Damit der Sattel weicher wird…

Wer auf Schotter- und Schlaglochpisten jeden Tag durchgerüttelt wird, der hat früher oder später eine Schraube locker. So geht es auch unseren Rädern. Keine halbe Stunde nachdem das Ersatzteil in Vernal uns endlich erreichte und meine Hinterradnabe ausgetauscht war, saßen wir wieder im Sattel. Welch ein Schreck, als ich beim nächsten Halt feststellte, dass mein vorderer Gepäckträger fast abfällt – Schraube locker! Deswegen ist heute mal wieder Schraubentag.
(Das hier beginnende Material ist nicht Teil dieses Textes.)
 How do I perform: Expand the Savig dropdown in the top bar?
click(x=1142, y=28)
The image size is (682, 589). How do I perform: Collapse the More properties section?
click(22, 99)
Den gibt es zwar nicht so häufig wie Kettentag, aber auch er wird regelmäßig gefeiert. Das sieht so aus: In beiden Händen halte ich gleichzeitig alle Schraubenschlüssel, die uns zur Verfügung stehen und kontrolliere von hinten nach vorne, rechte Seite beginnend erst das eine, dann das andere Fahrrad. Jede einzelne Schraube wird kurz angesetzt und im Drehmoment kontrolliert. Es gibt viele Schrauben an so einem Fahrrad. Das ist ein schönes Ritual, eine Art Streicheleinheit für die Pferde; Ausdruck der innigen Beziehung, die wir unterdessen zu unseren Rädern haben.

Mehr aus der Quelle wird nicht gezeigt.